This training program engages students in research on problems that disproportionately affect children in developing countries and poor/minority children in the U.S. Student research experiences occur in conjunction with ongoing studies of UM faculty and faculty members at the foreign sites, and last 12 weeks during the summer months (early/mid May to early August) for undergraduate and Masters level trainees; however the entire MHRT experience generally takes about a year. For PhD and Post-Doctoral trainees, the training experience may be longer and take place outside of the summer months. To promote the training of students from health disparities backgrounds and to encourage them to pursue biomedical and behavioral research careers, the program offers opportunities for active participation in research on important questions. Pre-departure preparation covers child health inequalities, responsible conduct of research, culture and history of the host sites, potential stresses of a training experience in developing countries, and project-specific preparatory activities. With close mentoring in the U.S. and at the international sites, trainees are involved in the design of a study or subproject (if appropriate), collection, analysis, and interpretation of original data, and communication of the project in oral and written form. The program continues to foster trainee development upon return to the U.S. through career guidance, facilitation of further research placements, supervision of honors theses, doctoral dissertations, and other programs of independent study, and assistance in preparing manuscripts and presentations.

Research Projects

The projects address both physical health and psycho-educational issues, and builds on a well-established international collaborations. The research experiences may vary from basic science studies to community surveys or health policy research. Projects vary from year to year, but each project is connected to UM research that can provide opportunities for participant training before and/or after the international experience, and allows trainees to consider the connections to similar problems of poor or minority children in the U.S.


To ensure sufficient time for pre-departure preparation, we select undergraduate and Masters level trainees in December of the year preceding their summer international research experience. This timeframe allows the program to include promising students who require additional coursework or experience, such as a conversational Spanish class or involvement in a research study (for those with no prior research experience); and allows trainees to adjust their winter schedules to accommodate the pre-departure work. Preparatory training designed especially for this program is required of all trainees throughout the Winter term (January-April), and the international research experience is contingent on satisfactory completion. Preparation has 3 components: 1) orientation, 2) a seminar series for the entire group on disparities in child health, and 3) training specific to a particular research project and site.
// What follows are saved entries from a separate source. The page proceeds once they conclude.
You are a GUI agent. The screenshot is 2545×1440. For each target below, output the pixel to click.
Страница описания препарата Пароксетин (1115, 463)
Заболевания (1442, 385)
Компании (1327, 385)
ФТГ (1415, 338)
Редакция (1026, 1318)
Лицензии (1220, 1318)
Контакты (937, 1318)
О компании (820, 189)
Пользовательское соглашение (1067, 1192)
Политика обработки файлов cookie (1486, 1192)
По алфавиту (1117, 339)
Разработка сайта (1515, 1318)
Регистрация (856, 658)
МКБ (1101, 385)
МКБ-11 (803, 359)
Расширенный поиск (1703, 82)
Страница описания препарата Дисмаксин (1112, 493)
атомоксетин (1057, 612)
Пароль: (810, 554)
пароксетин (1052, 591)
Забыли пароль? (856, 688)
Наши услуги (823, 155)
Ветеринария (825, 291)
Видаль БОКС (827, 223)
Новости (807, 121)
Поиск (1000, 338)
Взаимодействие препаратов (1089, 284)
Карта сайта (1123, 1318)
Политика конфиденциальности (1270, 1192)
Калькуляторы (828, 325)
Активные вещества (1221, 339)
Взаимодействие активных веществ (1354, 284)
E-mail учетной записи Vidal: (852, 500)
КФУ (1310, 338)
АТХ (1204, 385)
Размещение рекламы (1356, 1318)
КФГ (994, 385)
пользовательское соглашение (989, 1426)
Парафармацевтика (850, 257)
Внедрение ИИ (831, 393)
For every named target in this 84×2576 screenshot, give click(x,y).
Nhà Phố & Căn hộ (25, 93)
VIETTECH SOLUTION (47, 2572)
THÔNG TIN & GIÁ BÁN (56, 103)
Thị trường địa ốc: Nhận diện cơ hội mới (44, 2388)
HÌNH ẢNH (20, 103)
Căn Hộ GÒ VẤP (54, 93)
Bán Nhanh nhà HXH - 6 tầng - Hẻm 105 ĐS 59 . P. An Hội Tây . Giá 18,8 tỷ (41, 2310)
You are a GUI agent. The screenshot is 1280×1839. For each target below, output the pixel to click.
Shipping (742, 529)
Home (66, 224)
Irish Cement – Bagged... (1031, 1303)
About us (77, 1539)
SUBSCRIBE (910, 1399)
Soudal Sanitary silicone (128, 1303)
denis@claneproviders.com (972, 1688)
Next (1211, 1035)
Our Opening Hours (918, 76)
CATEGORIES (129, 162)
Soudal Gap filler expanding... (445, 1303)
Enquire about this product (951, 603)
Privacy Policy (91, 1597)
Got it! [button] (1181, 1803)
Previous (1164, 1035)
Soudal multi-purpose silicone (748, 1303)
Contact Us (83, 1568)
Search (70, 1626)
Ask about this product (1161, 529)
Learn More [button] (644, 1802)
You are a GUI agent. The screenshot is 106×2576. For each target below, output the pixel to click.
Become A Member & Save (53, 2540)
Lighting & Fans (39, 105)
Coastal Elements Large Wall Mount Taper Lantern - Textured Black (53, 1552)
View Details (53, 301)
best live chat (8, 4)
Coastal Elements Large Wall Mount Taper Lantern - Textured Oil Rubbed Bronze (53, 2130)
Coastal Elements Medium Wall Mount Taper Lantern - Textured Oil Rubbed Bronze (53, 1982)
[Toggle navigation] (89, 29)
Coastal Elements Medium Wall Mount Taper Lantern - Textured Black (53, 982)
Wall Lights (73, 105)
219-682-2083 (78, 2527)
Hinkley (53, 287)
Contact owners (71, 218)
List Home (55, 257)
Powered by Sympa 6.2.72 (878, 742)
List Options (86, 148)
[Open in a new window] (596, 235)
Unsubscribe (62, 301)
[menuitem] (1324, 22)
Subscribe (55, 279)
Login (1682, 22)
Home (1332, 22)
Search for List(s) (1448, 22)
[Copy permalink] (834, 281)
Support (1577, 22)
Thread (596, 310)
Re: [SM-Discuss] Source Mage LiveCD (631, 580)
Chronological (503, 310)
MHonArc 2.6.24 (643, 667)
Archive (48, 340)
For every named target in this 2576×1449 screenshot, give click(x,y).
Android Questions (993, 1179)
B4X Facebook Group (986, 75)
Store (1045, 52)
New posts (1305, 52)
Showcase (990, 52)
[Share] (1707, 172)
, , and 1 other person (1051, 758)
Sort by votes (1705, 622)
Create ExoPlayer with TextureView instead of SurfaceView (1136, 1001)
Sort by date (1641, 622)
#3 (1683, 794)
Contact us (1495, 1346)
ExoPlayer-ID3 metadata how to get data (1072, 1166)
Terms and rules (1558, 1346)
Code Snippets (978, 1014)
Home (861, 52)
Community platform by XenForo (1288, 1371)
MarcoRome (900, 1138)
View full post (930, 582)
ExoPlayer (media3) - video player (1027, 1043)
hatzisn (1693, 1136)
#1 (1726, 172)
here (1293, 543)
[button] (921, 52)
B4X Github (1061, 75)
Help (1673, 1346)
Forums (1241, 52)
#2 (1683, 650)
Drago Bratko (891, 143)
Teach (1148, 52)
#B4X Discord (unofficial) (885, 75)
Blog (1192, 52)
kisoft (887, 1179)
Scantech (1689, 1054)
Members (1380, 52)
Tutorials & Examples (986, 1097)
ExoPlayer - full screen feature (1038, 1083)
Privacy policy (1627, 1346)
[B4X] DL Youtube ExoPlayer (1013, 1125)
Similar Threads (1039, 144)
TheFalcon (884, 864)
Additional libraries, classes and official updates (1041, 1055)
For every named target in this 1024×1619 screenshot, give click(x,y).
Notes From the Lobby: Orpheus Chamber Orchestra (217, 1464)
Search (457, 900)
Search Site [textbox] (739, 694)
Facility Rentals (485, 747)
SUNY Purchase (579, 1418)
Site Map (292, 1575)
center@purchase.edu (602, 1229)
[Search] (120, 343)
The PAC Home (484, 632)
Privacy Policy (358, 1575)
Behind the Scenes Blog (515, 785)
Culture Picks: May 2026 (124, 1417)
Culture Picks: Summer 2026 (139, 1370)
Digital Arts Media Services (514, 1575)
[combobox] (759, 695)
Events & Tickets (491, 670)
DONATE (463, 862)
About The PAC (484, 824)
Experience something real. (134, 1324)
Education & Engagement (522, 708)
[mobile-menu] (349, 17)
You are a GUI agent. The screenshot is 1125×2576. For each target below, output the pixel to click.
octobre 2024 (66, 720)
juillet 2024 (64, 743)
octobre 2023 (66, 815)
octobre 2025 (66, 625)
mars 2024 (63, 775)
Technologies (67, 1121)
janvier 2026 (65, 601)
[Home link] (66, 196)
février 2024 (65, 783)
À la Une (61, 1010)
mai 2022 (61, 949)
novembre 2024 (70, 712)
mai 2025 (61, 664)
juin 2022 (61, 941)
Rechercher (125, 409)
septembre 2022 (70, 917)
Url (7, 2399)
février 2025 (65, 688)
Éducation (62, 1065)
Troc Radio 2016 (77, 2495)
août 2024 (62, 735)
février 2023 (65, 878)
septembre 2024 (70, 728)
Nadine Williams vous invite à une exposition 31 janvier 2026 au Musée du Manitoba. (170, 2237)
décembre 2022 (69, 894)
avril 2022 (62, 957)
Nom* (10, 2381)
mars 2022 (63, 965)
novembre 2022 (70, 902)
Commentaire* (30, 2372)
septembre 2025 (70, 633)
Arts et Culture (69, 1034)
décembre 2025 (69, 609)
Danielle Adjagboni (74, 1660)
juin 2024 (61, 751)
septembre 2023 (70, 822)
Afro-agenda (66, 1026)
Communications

Doctoral and Post-Doctoral trainees may be selected in January or February for placements that begin later in the year.

Research Activities/Training at the Foreign Sites

Research activities and training vary depending on the project, but there are important commonalities to all training experiences in our program. Research training at each site begins with an orientation to the research setting, the local community, expectations of participation, etc. Trainees are directly involved with data collection as well as other research activities. There are regular research team/laboratory meetings associated with each project, and the foreign mentors meet individually with trainees at least weekly throughout training. Trainees maintain regular e-mail contact with the UM project supervisor, with phone calls as needed, throughout the summer. Trainees may spend one-half day/week on non-project activities (visiting homes or communities, shadowing physicians in patient care, volunteering, observing other research projects, etc.). With mentor guidance and protection of research time, trainees may attend relevant short courses, seminars, or lectures that occur at the host site. However, trainees are expected to spend a minimum of 70-80% of their time in research activities over the training period. Although sometimes two trainees are involved in research training at a given site, there is a range of research configurations, and the number of trainees/site is expected to vary each year. Trainees may work together on a project, on different projects, or on different aspects of the same project or a trainee may work in a basic science laboratory on a problem where the University of Michigan project is clinical.

Post-return Responsibilities

Upon their return to the U.S., students complete the following requirements:

  • follow up work on data/publication with mentor
  • post-return questionnaire
  • a written report of their project
  • a description of an ethical problem/situation that was encountered during training
  • written comments on their overall experience
  • a poster presentation of their study
  • participation in a panel discussion of issues relevant child health disparities or research in developing countries.